§ Selected extract:
################

Identification of novel anti-methanogenic pasture and freshwater and algae feed supplements

The University of Adelaide

  • Project code: PRO-016745

  • Project stage: Current

  • Project start date: Thursday, April 13, 2023

  • Project completion date: Friday, September 6, 2024

  • National Priority: NCO - National Challenges and Opportunities - M

Summary

The National Farmers’ Federation 2030 Roadmap envisages Australian agriculture trending towards carbon neutrality by 2030. Achieving this goal will require innovative research to reduce methane emissions from ruminants. To address ‘Objective 4: Methane Abatement’, we propose to apply a multidisciplinary approach which harnesses the resources and expertise across SARDI Livestock, Pasture and Aquaculture Research Divisions to investigate the methane-reducing potential of legume pastures and freshwater plants/algae. Identification of pasture germplasm that can be adopted at-scale, or new supplements from freshwater species, will complement existing Asparagopsis-derived Bromoform supplementation to ruminants in intensive feedlot environments

 

Our approach has three pillars:

  1. assessment of the saponin profile and resulting anti-methanogenic potential within germplasm from three pasture species, Lucerne, burr medic and spotted medic,
  2. characterisation of in vitro methane-emission profiles of selected freshwater plants/ algae and assessment of appropriate concentrations for optimal methane reduction efficacy, and
  3. in vitro screening using abattoir-derived sheep rumen fluid, rather than canular-derived rumen fluid, allowing assessment across breeds and livestock age categories

Our approach will develop an innovative ‘Anti-methanogenic Assessment Platform’ (AAP) for realistic assessment of the methane-reduction potential of existing, widely adapted pasture species and comparison against efficacy of methane reduction from supplementary feeding with freshwater plants/algae. Following the selection and intensive screening of the different species, we will conduct a comprehensive economic analysis to determine the cost-benefit of methane reduction feeding and supplementation strategies which could be validated on-farm, and subsequently developed into extension and adoption opportunities for the livestock industry.

################

§ Directions: List the three pasture species whose germplasm the project summary says will be assessed for saponin profile. The entries that come after the project summary are separate material.

################

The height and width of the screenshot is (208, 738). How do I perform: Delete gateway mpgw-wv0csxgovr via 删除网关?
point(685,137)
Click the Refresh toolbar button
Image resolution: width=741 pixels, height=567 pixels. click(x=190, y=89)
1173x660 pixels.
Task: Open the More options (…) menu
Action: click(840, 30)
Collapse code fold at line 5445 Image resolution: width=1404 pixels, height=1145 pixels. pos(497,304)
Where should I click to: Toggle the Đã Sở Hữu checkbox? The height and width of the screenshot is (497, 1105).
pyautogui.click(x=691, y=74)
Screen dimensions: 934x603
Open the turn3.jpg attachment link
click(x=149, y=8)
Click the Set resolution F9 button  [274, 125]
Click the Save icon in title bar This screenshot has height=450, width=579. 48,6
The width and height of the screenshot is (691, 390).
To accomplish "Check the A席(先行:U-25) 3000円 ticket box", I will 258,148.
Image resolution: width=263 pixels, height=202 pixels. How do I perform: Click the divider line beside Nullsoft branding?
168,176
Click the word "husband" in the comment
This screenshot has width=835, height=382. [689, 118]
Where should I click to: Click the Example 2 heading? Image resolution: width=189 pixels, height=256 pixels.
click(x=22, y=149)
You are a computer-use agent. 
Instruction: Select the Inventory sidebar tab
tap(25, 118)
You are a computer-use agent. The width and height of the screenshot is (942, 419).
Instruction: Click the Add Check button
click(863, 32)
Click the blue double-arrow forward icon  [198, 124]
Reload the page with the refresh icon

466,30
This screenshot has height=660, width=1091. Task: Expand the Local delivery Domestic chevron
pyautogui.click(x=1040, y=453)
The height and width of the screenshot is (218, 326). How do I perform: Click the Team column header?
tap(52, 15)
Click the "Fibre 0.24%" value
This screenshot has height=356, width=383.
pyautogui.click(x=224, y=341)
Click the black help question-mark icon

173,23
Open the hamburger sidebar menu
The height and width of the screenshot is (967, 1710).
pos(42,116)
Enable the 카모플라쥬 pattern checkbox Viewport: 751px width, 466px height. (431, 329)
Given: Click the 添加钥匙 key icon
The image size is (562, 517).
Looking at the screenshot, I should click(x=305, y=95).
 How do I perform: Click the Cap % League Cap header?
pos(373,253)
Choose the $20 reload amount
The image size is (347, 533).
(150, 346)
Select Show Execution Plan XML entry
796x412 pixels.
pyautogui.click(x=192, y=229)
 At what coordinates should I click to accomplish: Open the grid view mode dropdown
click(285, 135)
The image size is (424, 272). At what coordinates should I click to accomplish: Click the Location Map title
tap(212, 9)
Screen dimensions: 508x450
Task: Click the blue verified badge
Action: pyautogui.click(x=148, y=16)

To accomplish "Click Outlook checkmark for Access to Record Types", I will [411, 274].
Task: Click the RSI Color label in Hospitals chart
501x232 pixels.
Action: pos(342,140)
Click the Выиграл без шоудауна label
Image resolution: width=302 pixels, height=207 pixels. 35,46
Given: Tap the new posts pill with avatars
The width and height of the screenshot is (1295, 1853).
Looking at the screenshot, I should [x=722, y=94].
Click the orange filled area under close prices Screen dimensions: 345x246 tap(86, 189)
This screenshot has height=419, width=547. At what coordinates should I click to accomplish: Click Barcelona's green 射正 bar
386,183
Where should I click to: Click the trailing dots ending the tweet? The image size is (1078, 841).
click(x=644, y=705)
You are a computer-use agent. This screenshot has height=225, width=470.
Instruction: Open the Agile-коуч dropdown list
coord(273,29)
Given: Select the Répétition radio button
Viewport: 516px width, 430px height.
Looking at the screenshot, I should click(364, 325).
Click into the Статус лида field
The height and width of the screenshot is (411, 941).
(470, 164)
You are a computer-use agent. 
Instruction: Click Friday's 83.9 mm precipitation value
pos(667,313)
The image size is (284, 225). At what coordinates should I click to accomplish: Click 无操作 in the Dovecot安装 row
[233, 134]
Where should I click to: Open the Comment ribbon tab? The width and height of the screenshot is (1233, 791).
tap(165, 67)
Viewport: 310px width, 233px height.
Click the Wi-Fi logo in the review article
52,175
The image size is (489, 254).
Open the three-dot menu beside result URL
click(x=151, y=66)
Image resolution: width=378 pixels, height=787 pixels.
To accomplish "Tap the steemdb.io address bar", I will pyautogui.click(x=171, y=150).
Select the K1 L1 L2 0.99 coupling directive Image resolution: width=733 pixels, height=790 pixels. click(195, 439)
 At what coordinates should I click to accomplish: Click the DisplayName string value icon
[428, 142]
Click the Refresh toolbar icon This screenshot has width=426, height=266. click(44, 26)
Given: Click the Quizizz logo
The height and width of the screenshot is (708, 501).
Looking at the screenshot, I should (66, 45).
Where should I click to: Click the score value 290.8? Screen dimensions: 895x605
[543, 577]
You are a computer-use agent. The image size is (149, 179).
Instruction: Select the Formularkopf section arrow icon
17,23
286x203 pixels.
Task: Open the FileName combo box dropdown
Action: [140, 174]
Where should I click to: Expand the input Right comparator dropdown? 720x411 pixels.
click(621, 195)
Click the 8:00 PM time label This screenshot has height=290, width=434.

################

§ Answer to the problem: Lucerne, burr medic, spotted medic